Monday, December 18, 2006

For Whom the Wedding Bell Tolls

800 words

By Kelly Jean Cogswell

Before I know it, I'll have the right to get down on one knee and ask my girlfriend Marina to marry me. Across the river in New Jersey, lawmakers just gave Jersey queers a separate but unequal civil union. Here in New York, gay marriage may come via Governor-elect Eliot Spitzer who promised to support the real deal, though he'll have to slip a bill past a mostly conservative legislature that would rather burn down every chapel in the state than see two dykes get hitched there.

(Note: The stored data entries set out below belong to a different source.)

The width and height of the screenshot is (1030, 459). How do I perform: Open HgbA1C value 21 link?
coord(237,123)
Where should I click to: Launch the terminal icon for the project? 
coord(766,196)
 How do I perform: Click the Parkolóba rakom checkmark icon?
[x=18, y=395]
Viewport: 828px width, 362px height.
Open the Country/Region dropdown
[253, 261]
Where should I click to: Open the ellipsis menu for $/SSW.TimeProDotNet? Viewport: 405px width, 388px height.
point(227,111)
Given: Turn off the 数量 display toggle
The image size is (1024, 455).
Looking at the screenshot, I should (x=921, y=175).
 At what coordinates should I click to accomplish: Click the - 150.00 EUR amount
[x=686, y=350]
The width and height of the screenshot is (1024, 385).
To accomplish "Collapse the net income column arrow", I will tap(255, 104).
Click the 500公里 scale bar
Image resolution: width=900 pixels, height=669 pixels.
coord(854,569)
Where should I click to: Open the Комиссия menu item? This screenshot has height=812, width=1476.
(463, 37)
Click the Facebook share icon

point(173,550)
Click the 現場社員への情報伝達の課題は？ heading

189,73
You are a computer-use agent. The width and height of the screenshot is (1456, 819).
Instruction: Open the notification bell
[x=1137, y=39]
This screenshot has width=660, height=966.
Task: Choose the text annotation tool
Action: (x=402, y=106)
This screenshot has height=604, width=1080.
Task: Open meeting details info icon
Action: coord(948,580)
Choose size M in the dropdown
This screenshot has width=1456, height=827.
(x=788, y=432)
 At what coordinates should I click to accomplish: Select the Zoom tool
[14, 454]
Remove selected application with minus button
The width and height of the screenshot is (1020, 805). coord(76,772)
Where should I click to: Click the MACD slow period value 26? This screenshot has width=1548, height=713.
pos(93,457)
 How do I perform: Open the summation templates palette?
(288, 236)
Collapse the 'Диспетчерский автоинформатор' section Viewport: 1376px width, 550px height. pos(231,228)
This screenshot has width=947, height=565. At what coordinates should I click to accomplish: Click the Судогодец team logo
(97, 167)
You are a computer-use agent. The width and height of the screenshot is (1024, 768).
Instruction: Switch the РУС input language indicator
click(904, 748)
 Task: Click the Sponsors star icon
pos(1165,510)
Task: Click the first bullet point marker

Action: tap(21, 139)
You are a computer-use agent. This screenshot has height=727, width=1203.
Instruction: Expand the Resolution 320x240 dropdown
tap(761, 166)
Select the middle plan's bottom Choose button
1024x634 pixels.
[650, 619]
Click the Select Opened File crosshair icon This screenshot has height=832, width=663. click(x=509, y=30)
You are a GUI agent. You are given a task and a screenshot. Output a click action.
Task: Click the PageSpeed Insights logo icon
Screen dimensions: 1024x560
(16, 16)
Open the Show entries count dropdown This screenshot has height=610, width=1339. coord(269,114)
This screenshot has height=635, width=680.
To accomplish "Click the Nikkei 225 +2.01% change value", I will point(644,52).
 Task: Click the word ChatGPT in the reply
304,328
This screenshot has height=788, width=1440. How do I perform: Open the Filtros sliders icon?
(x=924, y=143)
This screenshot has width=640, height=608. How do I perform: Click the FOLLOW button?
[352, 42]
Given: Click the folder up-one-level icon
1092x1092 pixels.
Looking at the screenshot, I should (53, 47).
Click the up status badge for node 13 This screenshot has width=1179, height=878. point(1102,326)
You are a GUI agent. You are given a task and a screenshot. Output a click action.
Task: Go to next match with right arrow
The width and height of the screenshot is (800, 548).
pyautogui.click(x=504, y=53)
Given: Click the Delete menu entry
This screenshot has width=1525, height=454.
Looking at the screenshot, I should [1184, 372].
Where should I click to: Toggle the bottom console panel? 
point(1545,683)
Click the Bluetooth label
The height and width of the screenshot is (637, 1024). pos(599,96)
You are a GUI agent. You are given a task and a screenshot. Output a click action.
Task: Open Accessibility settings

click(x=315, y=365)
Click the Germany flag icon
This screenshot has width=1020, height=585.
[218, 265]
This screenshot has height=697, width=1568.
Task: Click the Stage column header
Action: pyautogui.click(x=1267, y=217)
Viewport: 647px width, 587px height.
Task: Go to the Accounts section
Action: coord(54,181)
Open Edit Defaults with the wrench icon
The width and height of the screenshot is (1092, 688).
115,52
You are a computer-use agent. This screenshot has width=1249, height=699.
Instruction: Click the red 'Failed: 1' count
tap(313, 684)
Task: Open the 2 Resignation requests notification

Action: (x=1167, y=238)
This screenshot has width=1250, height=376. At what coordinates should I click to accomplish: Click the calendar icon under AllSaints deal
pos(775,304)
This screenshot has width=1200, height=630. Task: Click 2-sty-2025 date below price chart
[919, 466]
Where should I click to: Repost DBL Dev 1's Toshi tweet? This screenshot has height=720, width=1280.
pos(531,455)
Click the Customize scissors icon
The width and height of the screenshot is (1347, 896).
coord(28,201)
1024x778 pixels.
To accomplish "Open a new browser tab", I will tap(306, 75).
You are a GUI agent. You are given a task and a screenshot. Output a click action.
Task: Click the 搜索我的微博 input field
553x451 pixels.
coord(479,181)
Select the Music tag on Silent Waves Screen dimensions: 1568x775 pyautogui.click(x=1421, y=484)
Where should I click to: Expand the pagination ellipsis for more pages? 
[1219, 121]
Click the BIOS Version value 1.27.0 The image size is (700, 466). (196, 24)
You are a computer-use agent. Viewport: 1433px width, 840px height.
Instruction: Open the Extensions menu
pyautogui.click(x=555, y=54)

At least we won't face opposition from presidential hopeful New York Senator Hillary Clinton who said she'd stay out of it, which is easy since a U.S. Senator like her doesn't actually have much to say in what happens back home.

I’m not popping the question yet. Sitting at the Ikea in New Jersey a few weeks ago, I could feel marriage closing in. Or to mix my metaphors, it passed before my eyes like your life is supposed to when you're staring death in the face.

I'd finished my shopping and slouched at the little café near the exit gobbling fifty cent hotdogs and drinking coffee. It seemed like only heterosexual couples went by, the whole range from those just moving in together, to newlyweds, the parents of three, and a handful of bitter old couples sniping at each other with their dentures bared.

At one point I thought that every pregnant woman in New Jersey was there, at least the skinny kind that works out until the last minute, and just grows a bowling ball down there in front.

Each usually had a nervous looking husband in tow, who had probably been all excited at first, but now that it was getting down to brass tacks and baby cribs had started to figure out that he was not just getting a kid, but a hand-over-fist consumer that'll spend eighteen, or twenty, or thirty years devouring that whole eating out, cd-buying, movie-going lifestyle he'd enjoyed after college.

Lift your eyes, you could see one of their possible futures, exhausted looking couples with two or three kids pulling at their clothes and grabbing the Christmas ornaments from the displays. At the café, one woman waiting for her husband to come back with the cinnamon rolls had dropped off to sleep at the little table, one hand on her kid napping in the stroller.

I know there's nothing in the marriage contract that says I have to pop any babies, but in my mind all of that fecundity is tied up somehow with my sense of marriage. Not so much the idea of children, but of expansion, webs weaving, weeds growing like kudzu, and filling up the house with rights and responsibilities.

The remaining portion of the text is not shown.